(EXERCISE GOAL)
I need the lines below from the one with "Open the Essential Sound panel menu" down to the one with "Screen dimensions: 978x1280" reproduced exactly, both ends included, and nothing else.

(RECORDS FOR PROCESSING)
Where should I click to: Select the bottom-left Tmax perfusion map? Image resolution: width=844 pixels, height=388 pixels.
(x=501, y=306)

--

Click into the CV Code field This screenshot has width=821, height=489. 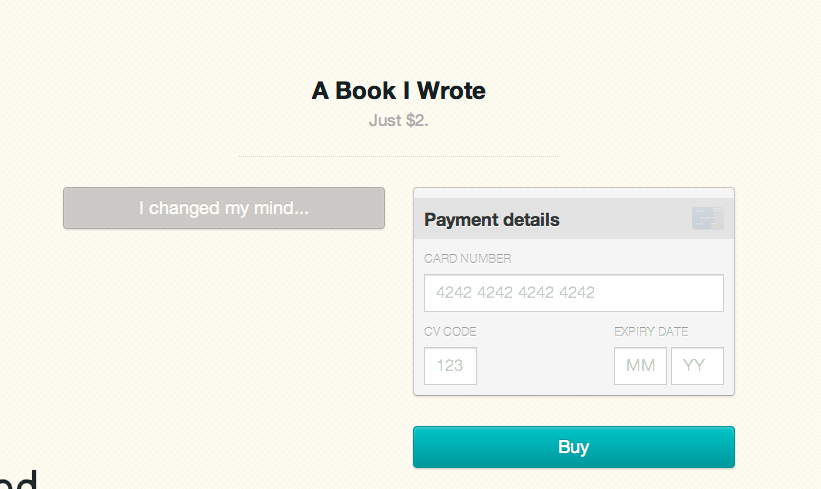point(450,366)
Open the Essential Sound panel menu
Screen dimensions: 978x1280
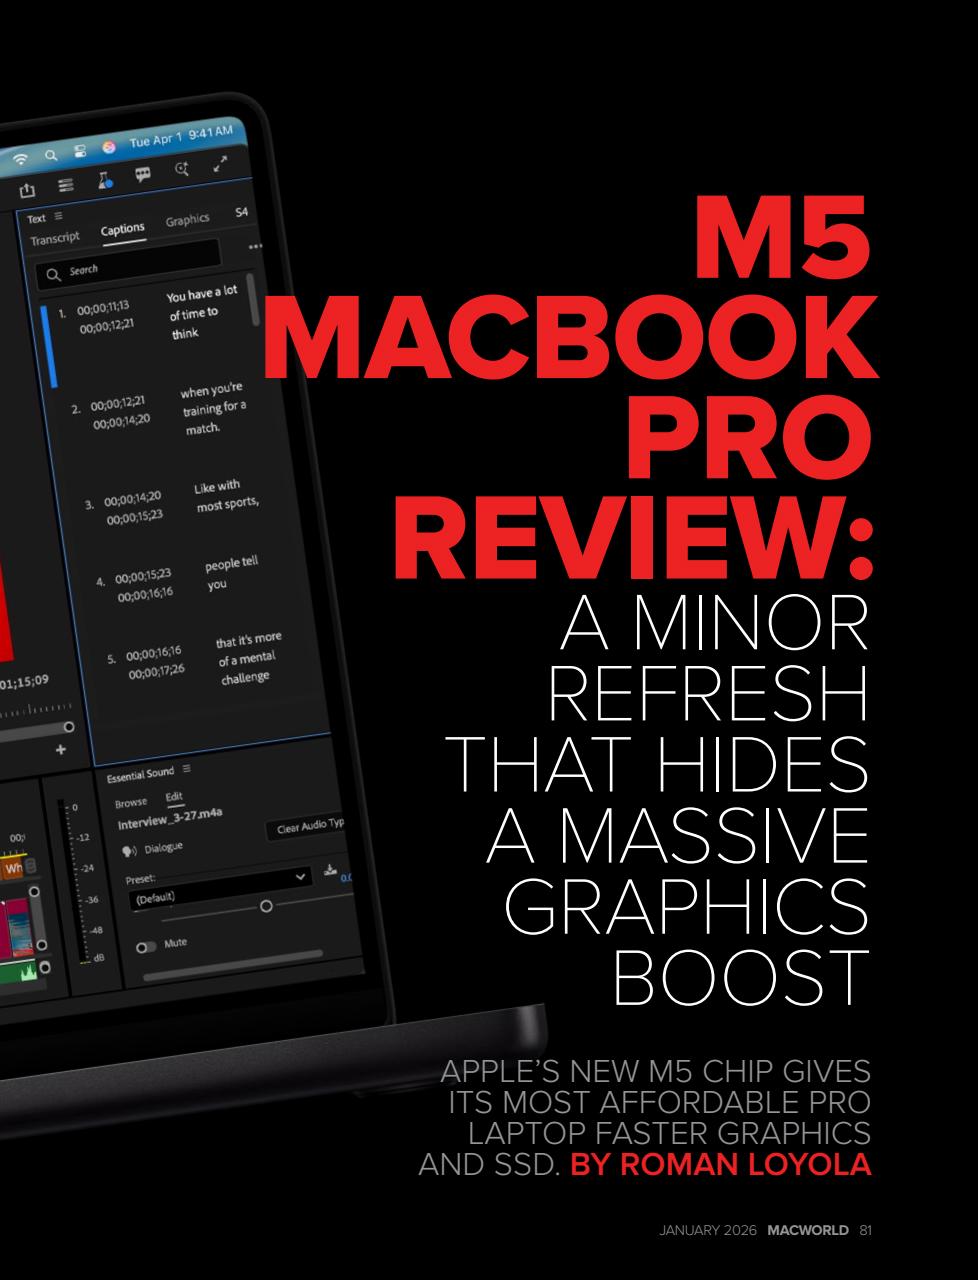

---

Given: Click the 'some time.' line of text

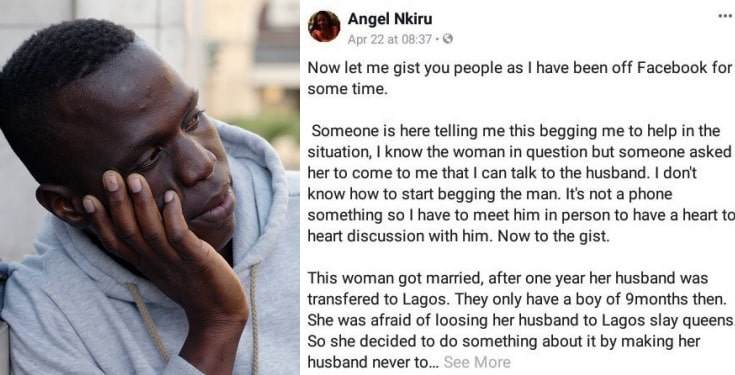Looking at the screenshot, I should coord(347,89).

(OUTPUT)
Open the Essential Sound panel menu
Screen dimensions: 978x1280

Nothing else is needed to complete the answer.